Discussion in 'Trading Software' started by nitro, May 7, 2009.

  1. nitro

    nitro

    What I am trying to tell you is a man that can put out code of that complexity in assembler at that speed doesn't need to reuse anything. To compare writing an OS, compiler, etc to writting business rules, it is you who is being silly.

    The point you should have made is that if he were part of a team, everyone else may have a hard time reusing his code, and that as Knuth has pointed out, programs are meant to be read, not necessarily only executed.

    I assure you, if it were just Ken Thompson on the team, Ken Thompson does not have a hard time doing anything on a computer.

    People have been sold all these abstraction tools and they just follow them blindly as if it makes their lives easier by the word of some guru. Ford talks about the dangers of this in his new book which I recommended elsewhere:

    http://www.elitetrader.com/vb/showthread.php?s=&postid=2179729&highlight=Ford#post2179729
     
    #11     May 7, 2009
  2. sjfan

    sjfan

    I think my point was that they are not comparable. That you need different tools for different jobs. Are we actually disagreeing?

     
    #12     May 7, 2009
  3. Eight

    Eight

    We've had guys on ET journaling while they wrote their own backtesting engines complete with scripting capabilities, GUI, etc.. blows me away they can do that...
     
    #13     May 7, 2009
  4. rosy2

    rosy2



    so true. those tools are sold to people who end up not using them or to a manager who thinks they are productive but they end up being an albatross.

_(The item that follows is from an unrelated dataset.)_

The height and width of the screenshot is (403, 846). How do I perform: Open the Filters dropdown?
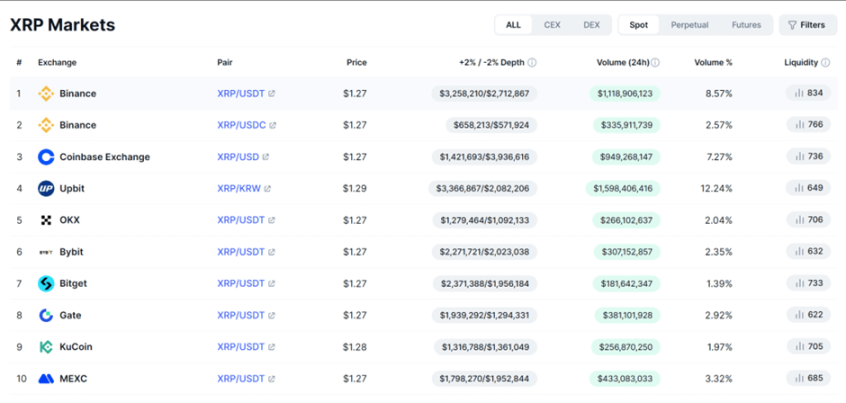(808, 25)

    imo, anyone good uses the basics. but i have to admit intellisence has made me more productive while being totally ignorant at the same time.
     
    #14     May 7, 2009
  5. Exactly. I have a good friend who coded MPEG4 and JPEG encoders from scratch in assembly language while just out of school... And my simple mind has enough challenge handling rudimentary arrays and simple functions on them (with my little trading systems). Hmmm,... He went to Princeton and did PhD work at cornell.... It amazes me what higher intellect can even conceive.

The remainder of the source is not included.